Muitas gestantes não sabem, mas o diabetes na gestação pode estar associado a alterações no desenvolvimento cardíaco do bebê, inclusive ao aumento da espessura do músculo do coração, quadro conhecido como cardiomiopatia hipertrófica fetal/neonatal. Por isso, em muitos casos, o ecocardiograma fetal durante a gravidez e o ecocardiograma do recém-nascido após o nascimento são etapas importantes para uma avaliação mais completa e segura.
Quando a glicose materna está aumentada, há maior passagem de glicose pela placenta. O bebê responde com hiperinsulinemia fetal, e essa insulina em excesso tem efeito de crescimento sobre vários tecidos, incluindo o miocárdio fetal.

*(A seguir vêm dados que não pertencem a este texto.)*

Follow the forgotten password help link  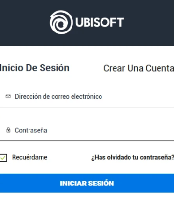point(132,157)
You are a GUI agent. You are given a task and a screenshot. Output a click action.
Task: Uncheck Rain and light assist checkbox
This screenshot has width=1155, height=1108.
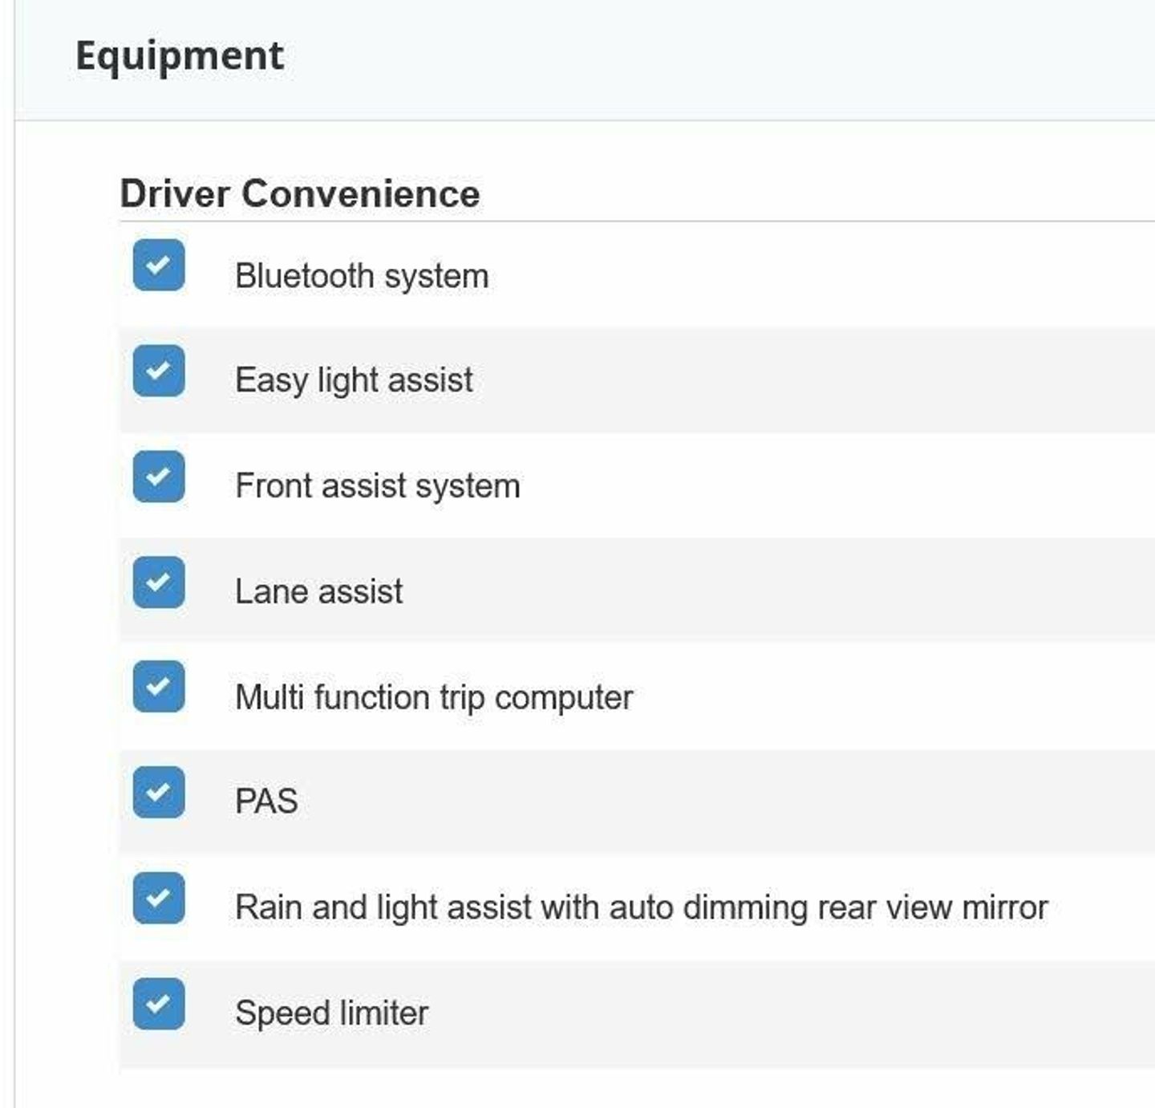pyautogui.click(x=159, y=898)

Na prática, isso pode levar à hipertrofia do septo interventricular e da parede ventricular esquerda.
Na maioria das vezes, essa alteração é transitória, mas alguns bebês podem apresentar repercussão clínica importante, como dificuldade de adaptação no período neonatal, obstrução do fluxo de saída do ventrículo esquerdo e, em situações mais delicadas, sinais de insuficiência cardíaca.
🫀 Por que o ecocardiograma fetal é tão importante nesse contexto?

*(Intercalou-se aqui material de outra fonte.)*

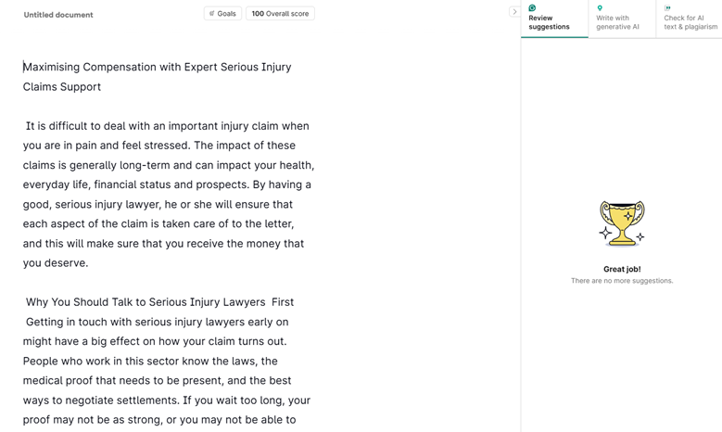Click the icon above Write with generative AI
The image size is (722, 432).
(x=600, y=7)
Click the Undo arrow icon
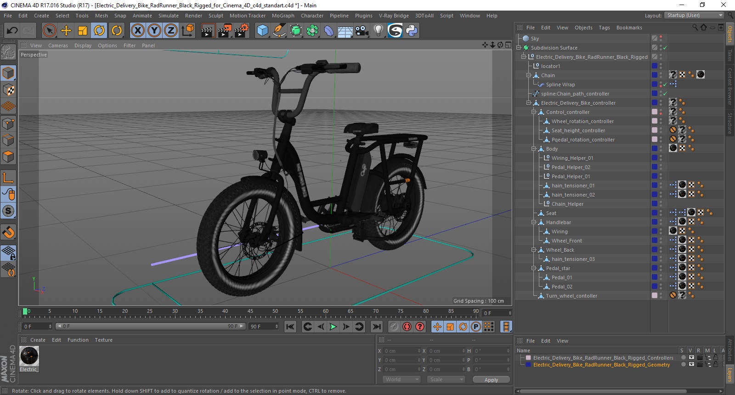735x395 pixels. click(12, 31)
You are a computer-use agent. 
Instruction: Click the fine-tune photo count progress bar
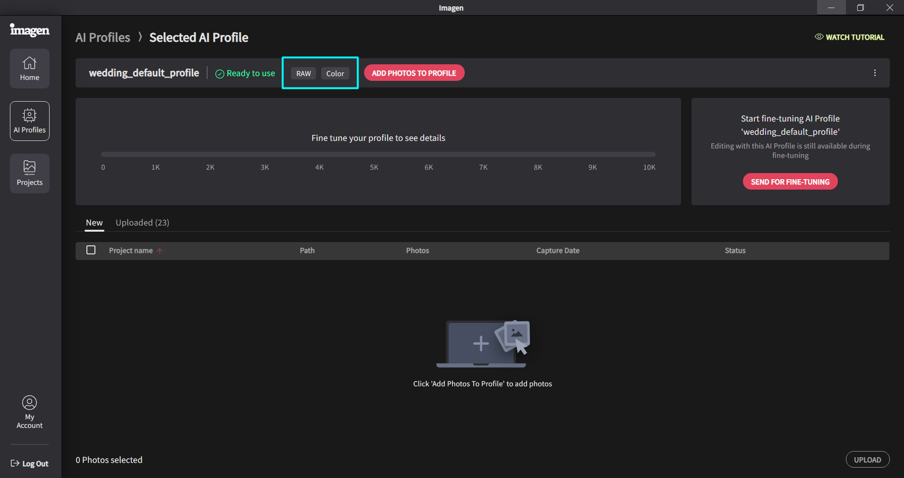(x=378, y=155)
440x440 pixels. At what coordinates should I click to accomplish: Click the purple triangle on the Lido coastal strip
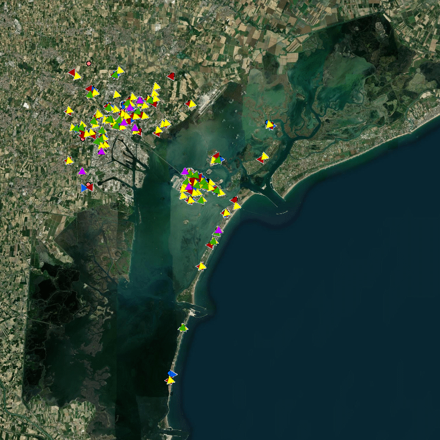coord(218,230)
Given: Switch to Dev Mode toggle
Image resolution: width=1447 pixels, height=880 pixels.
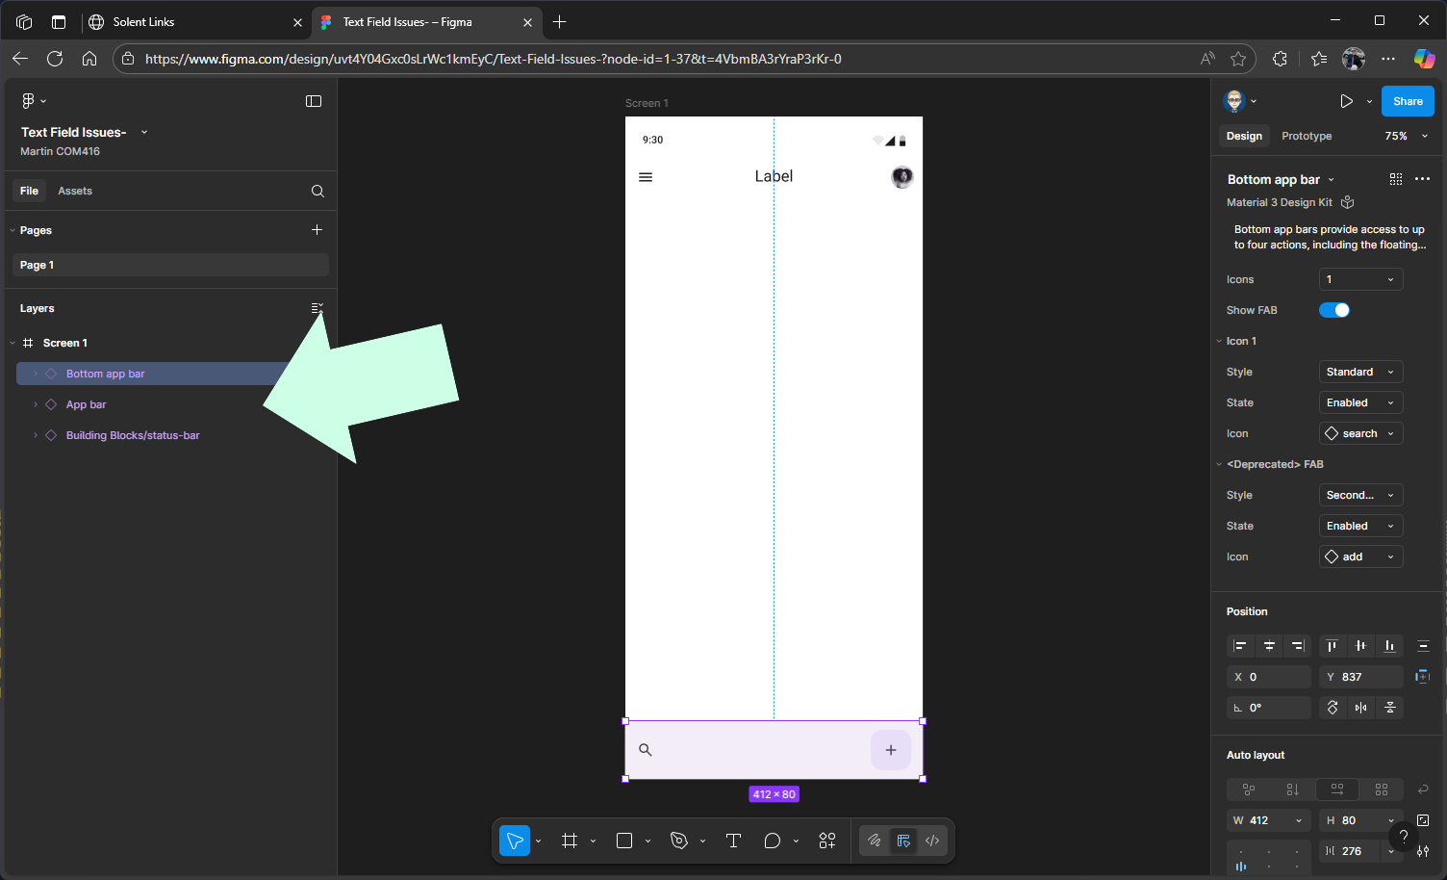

Porque ele permite avaliar ainda na gestação:
- a estrutura do coração do bebê
- a função cardíaca fetal
- sinais de hipertrofia miocárdica
- e o planejamento mais adequado para o nascimento e os primeiros cuidados pós-parto
👶 E por que repetir a avaliação após o nascimento?

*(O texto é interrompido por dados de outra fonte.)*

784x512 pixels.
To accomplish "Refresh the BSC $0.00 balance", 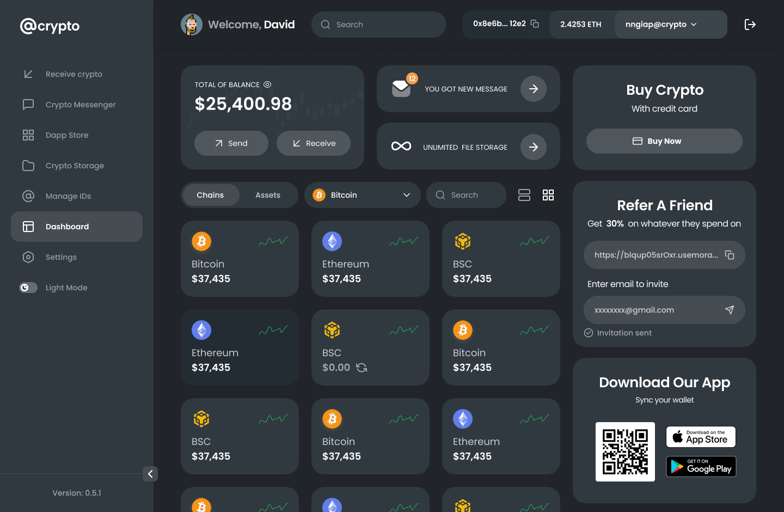I will pos(361,368).
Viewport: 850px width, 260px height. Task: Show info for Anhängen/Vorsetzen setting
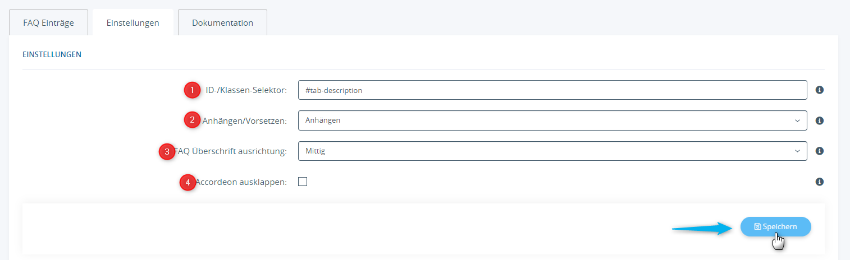click(x=819, y=120)
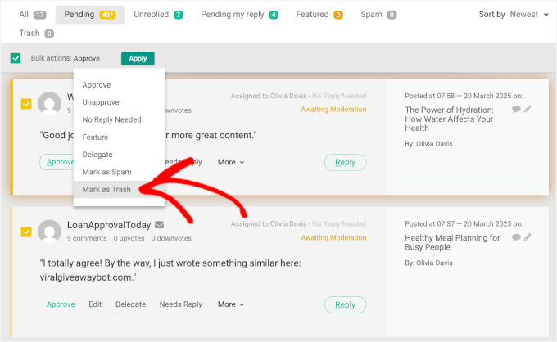
Task: Click the comment bubble icon beside the Hydration post
Action: pyautogui.click(x=516, y=109)
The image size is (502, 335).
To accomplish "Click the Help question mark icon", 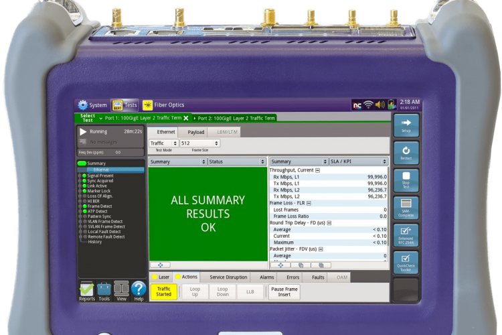I will pyautogui.click(x=139, y=291).
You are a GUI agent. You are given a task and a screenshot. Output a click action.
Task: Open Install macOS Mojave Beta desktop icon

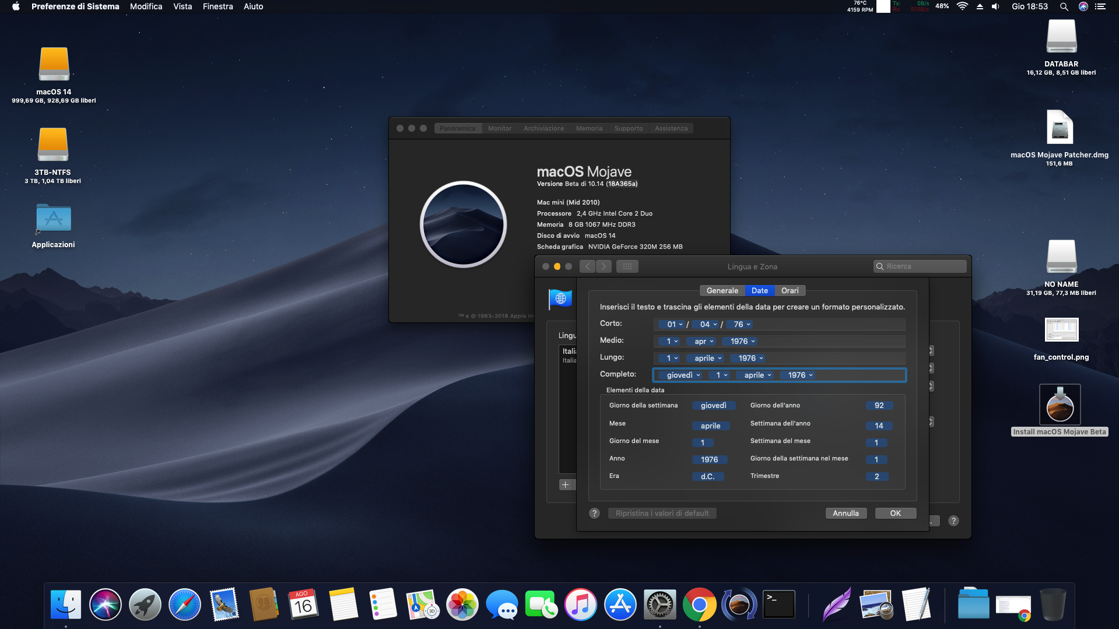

Porque o ecocardiograma do bebê ajuda a confirmar os achados, avaliar a adaptação cardiovascular neonatal e definir se será necessário apenas acompanhamento ou alguma conduta específica.
No consultório particular, essa avaliação é feita com tempo, atenção aos detalhes e explicação clara para a família. Para muitas mães, entender o que está acontecendo com segurança e acolhimento faz toda a diferença durante a gestação.
Cuidar bem da gestação também é cuidar do coração do bebê antes mesmo do nascimento.